Imugene Raises A$37.5m to Advance Off-the-Shelf CAR T Therapy with 75% Response Rate
Imugene Limited has launched a A$37.5 million capital raising to advance its promising off-the-shelf CAR T therapy, azer-cel, following encouraging Phase 1b data showing a 75% overall response rate in lymphoma patients.
- A$37.5 million capital raise via Placement and Share Purchase Plan
- Azer-cel Phase 1b trial reports 75% overall and 55% complete response rates
- Plans for pivotal Phase 2 registrational trial in 2026 targeting rare lymphomas
- Funding runway extended into mid-2027 with potential options exercise
- Imugene’s pipeline includes onCARlytics and CF33 VAXINIA solid tumor programs
Capital Raise to Accelerate Clinical Progress
Imugene Limited (ASX – IMU), a clinical-stage immuno-oncology company, has announced a capital raising of up to A$37.5 million to fund the development of its lead asset, azer-cel. This allogeneic, off-the-shelf CD19 CAR T therapy is currently in Phase 1b clinical trials targeting Diffuse Large B-Cell Lymphoma (DLBCL), a fast-growing blood cancer with significant unmet medical need.
The raise comprises a A$22.5 million Placement and a A$15 million Share Purchase Plan (SPP), priced at A$0.33 per share, representing a discount to recent trading prices. Attaching options exercisable at A$0.43 and piggyback options exercisable at A$0.86 accompany the new shares, potentially extending the company’s funding runway into mid-2027.
Promising Phase 1b Data Bolsters Confidence
Azer-cel’s allogeneic approach, derived from healthy donor T-cells, offers a scalable, on-demand alternative to personalized autologous CAR T therapies, which require lengthy manufacturing times and are limited to single-patient use. This positions azer-cel as a potential first-in-class off-the-shelf CAR T therapy with broad commercial appeal.
Strategic Pathway Towards Regulatory Approval
Imugene plans to expand the Phase 1b trial to include CAR T-naïve niche lymphoma patients and aims to initiate a pivotal Phase 2 registrational trial in 2026, subject to regulatory approvals and positive data. The company anticipates an FDA End-of-Phase meeting in late 2025 to confirm the registration pathway, with potential Fast Track and Orphan Drug designations enhancing regulatory engagement.
The targeted market opportunity is substantial, with rare lymphomas and relapsed CAR T therapy patients representing a US$2 billion annual market in the United States alone. Imugene’s strategy focuses on high-need indications suitable for accelerated approval pathways, potentially enabling faster patient access.
Broader Pipeline and Experienced Leadership
Beyond azer-cel, Imugene’s pipeline includes two other clinical-stage immunotherapies – onCARlytics, a CD19-expressing virus designed to make solid tumors susceptible to CAR T therapies, and CF33 VAXINIA, an oncolytic virus targeting late-stage solid cancers. These programs offer additional avenues for growth and value creation.
The company is led by a seasoned management team with extensive experience in oncology drug development and commercialization, having contributed to bringing over 18 FDA-approved drugs to market.
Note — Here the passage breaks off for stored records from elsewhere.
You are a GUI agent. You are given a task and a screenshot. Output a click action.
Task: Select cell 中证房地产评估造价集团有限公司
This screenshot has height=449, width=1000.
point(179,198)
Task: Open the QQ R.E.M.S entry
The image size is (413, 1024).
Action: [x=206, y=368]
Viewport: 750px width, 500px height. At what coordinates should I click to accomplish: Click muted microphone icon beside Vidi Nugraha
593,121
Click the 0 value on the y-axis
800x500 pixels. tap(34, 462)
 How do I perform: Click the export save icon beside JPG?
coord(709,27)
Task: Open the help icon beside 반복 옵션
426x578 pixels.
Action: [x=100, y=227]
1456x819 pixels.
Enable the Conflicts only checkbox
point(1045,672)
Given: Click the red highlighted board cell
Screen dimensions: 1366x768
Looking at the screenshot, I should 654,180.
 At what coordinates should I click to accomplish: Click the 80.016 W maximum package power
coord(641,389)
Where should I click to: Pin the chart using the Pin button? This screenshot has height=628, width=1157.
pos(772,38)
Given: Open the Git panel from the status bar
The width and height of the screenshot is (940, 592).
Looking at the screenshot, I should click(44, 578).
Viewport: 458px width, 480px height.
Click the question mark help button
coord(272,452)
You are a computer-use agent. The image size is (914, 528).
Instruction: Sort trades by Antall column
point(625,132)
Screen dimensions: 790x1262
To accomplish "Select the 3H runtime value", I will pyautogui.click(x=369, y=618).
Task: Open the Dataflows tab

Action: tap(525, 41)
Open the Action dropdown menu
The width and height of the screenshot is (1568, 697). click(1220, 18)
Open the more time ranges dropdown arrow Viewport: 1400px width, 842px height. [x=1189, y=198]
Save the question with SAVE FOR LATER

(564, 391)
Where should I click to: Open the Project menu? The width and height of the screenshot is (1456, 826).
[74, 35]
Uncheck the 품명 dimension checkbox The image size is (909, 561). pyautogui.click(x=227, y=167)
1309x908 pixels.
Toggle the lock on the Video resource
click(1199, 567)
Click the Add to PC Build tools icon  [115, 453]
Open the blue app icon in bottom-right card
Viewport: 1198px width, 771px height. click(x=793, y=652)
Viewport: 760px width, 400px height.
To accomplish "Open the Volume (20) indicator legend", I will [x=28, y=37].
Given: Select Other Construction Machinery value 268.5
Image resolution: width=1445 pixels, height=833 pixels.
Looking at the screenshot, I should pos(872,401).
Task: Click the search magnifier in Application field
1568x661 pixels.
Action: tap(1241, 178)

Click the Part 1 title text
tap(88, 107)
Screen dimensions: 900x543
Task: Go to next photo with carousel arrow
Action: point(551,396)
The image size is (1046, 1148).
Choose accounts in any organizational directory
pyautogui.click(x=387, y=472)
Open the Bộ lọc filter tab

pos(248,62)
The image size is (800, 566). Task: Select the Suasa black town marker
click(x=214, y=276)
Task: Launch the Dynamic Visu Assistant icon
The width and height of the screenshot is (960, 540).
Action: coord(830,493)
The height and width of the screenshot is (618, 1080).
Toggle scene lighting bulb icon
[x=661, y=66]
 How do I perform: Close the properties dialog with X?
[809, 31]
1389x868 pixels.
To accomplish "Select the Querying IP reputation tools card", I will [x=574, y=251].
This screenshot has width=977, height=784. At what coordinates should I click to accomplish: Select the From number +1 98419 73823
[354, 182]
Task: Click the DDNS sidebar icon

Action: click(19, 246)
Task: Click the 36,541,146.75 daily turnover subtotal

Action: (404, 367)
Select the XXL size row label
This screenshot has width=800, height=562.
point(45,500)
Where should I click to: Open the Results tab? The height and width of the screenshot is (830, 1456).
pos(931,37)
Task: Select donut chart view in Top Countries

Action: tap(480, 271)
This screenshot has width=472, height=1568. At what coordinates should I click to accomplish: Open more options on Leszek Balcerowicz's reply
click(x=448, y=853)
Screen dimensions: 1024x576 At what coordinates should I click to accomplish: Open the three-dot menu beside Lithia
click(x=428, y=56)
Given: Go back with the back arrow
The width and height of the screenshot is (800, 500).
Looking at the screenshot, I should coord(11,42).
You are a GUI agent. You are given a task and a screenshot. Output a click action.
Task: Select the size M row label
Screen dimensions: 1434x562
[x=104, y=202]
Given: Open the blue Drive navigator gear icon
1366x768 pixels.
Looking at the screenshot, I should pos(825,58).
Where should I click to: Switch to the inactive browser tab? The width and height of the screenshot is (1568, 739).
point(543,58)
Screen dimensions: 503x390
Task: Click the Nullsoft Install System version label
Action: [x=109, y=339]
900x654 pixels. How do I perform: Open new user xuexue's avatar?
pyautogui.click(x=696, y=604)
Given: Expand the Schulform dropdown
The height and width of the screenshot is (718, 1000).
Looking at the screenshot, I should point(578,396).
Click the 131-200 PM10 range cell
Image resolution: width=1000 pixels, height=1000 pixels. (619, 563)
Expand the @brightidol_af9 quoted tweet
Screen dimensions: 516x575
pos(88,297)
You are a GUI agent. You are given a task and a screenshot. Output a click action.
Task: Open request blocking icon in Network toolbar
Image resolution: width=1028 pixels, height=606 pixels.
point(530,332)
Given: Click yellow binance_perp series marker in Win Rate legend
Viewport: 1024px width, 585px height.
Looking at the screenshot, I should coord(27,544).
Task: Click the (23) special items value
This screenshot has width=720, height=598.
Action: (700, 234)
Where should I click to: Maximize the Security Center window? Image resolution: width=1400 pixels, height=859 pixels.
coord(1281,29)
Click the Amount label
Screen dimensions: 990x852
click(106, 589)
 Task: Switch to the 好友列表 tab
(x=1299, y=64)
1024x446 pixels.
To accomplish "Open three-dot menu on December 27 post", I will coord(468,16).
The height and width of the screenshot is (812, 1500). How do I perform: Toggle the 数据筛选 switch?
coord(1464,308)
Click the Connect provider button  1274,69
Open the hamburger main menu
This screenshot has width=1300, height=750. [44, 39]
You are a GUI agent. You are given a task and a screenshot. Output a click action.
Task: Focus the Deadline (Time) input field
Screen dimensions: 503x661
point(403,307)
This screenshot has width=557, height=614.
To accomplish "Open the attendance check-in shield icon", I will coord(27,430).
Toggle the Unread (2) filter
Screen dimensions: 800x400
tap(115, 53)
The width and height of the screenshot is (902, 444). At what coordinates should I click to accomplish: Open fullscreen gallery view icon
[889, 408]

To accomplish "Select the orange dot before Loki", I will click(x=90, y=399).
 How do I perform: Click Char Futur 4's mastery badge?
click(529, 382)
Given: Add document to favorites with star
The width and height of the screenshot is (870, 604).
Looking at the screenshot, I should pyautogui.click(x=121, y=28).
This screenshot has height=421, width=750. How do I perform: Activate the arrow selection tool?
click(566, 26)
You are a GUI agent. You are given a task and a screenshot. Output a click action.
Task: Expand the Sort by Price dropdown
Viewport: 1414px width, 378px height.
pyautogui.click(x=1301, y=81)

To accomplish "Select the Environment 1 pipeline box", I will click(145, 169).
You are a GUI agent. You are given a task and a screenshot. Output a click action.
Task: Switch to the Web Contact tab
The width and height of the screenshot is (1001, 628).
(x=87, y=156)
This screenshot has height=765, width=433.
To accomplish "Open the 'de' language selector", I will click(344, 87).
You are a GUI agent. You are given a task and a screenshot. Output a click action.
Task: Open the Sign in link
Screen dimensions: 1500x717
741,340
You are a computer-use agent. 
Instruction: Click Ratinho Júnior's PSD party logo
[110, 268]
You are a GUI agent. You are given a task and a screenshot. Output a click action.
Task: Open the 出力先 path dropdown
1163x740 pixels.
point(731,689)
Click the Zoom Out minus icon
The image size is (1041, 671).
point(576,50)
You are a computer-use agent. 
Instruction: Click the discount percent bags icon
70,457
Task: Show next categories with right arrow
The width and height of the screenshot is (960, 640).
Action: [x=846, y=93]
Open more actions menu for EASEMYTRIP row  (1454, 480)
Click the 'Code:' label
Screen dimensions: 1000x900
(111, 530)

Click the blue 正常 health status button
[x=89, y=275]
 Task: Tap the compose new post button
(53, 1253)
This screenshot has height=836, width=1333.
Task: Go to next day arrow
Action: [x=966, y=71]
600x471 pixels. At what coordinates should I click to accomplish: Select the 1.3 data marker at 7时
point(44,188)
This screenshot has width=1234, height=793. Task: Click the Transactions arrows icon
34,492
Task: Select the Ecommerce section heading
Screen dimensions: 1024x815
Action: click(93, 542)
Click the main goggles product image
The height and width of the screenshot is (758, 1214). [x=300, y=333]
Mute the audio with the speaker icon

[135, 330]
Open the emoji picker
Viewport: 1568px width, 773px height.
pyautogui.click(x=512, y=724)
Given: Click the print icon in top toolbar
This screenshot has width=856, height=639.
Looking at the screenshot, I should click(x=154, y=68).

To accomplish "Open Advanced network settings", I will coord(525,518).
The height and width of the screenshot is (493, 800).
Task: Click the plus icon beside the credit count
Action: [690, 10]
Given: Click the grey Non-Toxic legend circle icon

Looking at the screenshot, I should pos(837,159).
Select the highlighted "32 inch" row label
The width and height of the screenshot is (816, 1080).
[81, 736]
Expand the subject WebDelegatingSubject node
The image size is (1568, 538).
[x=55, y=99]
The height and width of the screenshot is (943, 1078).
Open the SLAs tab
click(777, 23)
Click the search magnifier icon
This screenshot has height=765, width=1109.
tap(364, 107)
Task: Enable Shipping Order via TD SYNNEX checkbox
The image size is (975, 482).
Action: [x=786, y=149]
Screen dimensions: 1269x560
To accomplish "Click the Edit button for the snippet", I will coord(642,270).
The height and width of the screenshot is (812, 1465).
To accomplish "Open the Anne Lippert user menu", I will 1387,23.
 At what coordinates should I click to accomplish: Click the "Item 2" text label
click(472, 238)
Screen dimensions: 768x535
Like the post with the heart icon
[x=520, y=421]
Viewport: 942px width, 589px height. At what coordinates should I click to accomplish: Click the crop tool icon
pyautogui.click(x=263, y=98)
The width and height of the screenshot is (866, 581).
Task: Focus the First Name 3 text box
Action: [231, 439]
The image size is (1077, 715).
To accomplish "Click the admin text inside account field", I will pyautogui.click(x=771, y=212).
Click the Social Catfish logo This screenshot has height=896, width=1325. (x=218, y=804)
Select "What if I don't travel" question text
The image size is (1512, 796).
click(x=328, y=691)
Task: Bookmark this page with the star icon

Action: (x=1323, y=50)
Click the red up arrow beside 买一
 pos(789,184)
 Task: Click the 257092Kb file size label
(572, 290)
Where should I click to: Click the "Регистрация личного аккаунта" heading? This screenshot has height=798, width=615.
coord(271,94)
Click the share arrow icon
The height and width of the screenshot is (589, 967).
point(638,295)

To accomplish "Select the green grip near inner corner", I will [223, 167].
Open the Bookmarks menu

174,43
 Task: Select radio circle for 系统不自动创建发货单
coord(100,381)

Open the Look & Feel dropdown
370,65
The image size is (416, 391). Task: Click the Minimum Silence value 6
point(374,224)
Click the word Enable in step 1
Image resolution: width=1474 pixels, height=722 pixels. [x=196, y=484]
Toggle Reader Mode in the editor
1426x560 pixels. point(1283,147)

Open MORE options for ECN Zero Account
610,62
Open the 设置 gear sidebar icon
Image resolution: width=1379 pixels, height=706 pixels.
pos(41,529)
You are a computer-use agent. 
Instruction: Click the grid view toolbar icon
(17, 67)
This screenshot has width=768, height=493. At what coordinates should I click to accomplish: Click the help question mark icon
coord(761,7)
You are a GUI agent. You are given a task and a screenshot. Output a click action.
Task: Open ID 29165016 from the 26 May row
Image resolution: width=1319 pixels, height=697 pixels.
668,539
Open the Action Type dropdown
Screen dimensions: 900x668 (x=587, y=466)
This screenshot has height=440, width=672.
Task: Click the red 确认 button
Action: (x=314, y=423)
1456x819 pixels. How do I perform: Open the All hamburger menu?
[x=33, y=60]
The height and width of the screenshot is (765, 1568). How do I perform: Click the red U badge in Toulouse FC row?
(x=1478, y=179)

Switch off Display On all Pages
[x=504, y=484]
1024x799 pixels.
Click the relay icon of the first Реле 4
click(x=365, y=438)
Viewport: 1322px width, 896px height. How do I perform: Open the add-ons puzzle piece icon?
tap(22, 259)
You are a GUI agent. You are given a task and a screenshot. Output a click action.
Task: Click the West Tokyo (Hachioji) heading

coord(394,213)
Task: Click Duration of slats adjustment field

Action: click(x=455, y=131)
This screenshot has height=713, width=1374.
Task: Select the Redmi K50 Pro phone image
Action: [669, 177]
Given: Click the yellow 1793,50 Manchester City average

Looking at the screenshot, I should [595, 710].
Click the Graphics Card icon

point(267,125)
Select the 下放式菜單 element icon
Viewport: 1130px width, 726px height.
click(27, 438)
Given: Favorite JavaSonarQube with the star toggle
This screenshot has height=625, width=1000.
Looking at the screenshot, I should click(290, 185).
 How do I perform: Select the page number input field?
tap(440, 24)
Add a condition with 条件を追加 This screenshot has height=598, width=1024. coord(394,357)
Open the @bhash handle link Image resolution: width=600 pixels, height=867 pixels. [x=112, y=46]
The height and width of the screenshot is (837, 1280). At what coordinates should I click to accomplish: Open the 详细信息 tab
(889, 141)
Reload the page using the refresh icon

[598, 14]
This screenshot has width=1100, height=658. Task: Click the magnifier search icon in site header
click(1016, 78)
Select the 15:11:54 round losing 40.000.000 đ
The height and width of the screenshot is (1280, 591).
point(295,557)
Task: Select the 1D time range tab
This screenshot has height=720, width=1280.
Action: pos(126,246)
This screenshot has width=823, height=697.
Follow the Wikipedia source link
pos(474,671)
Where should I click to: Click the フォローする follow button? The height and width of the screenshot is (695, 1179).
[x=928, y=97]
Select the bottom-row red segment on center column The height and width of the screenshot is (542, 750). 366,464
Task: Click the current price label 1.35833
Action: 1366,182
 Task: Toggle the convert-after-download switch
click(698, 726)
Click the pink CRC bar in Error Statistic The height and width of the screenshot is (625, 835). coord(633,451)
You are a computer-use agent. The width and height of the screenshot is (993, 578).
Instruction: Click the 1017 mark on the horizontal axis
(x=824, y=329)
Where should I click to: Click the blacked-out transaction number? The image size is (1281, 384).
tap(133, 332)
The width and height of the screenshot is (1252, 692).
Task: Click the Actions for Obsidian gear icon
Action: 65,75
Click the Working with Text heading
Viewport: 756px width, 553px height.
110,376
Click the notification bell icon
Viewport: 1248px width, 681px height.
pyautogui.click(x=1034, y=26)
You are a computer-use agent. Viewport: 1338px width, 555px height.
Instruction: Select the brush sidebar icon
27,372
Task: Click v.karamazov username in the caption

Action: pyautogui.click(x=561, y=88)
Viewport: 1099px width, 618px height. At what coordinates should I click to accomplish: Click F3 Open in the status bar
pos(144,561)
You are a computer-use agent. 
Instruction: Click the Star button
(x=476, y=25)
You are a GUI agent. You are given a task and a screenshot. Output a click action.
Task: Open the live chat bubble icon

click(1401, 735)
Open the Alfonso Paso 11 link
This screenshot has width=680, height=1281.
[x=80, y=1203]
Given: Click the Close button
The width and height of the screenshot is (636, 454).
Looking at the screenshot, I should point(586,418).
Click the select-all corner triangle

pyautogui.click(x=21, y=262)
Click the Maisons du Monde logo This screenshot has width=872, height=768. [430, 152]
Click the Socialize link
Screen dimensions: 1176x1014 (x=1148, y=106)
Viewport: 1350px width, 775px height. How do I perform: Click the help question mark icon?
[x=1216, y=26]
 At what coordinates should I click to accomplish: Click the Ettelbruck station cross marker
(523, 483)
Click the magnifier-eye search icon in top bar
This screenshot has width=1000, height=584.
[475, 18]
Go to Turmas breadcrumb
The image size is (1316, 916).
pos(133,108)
This expertise underpins Imugene’s clinical and regulatory ambitions.
Funding and Operational Efficiency
Pro-forma cash post-raise is expected to be approximately A$64 million, sufficient to fund operations through the initiation of the pivotal trial. Imugene has also implemented cost-saving measures, including headcount reductions and out-licensing manufacturing facilities, to preserve capital while maintaining focus on its core programs.
With a robust patent portfolio and a clear clinical development roadmap, Imugene is positioning itself to capitalize on the growing CAR T therapy market, which has seen significant deal activity and investment from major pharmaceutical players.
Bottom Line?
Imugene’s capital raise and promising clinical data set the stage for a pivotal trial that could redefine CAR T therapy accessibility and scalability.
Questions in the middle?
- Will the FDA grant Fast Track or Orphan Drug designation to azer-cel, accelerating approval timelines?
- How will Imugene’s allogeneic CAR T therapy compete against established autologous CAR T products commercially?
- What are the prospects and timelines for clinical readouts from the onCARlytics and CF33 VAXINIA programs?